*Work to do*
Quote every item below word for word.
##### Listed records
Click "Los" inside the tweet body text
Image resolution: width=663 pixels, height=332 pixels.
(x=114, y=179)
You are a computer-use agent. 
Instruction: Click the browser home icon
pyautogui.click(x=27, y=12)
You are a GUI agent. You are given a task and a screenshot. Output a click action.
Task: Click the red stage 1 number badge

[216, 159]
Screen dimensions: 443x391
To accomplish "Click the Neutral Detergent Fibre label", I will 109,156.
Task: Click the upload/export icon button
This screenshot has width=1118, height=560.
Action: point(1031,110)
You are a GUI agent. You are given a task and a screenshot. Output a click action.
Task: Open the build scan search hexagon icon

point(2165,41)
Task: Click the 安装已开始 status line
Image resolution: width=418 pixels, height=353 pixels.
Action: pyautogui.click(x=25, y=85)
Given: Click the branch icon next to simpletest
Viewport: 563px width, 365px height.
##########
*Result of this exercise*
Click "Los" inside the tweet body text
Image resolution: width=663 pixels, height=332 pixels.
(x=114, y=179)
You are a computer-use agent. 
Instruction: Click the browser home icon
pyautogui.click(x=27, y=12)
You are a GUI agent. You are given a task and a screenshot. Output a click action.
Task: Click the red stage 1 number badge

[216, 159]
Screen dimensions: 443x391
To accomplish "Click the Neutral Detergent Fibre label", I will 109,156.
Task: Click the upload/export icon button
This screenshot has width=1118, height=560.
Action: point(1031,110)
You are a GUI agent. You are given a task and a screenshot. Output a click action.
Task: Open the build scan search hexagon icon

point(2165,41)
Task: Click the 安装已开始 status line
Image resolution: width=418 pixels, height=353 pixels.
Action: pyautogui.click(x=25, y=85)
Given: Click the branch icon next to simpletest
Viewport: 563px width, 365px height.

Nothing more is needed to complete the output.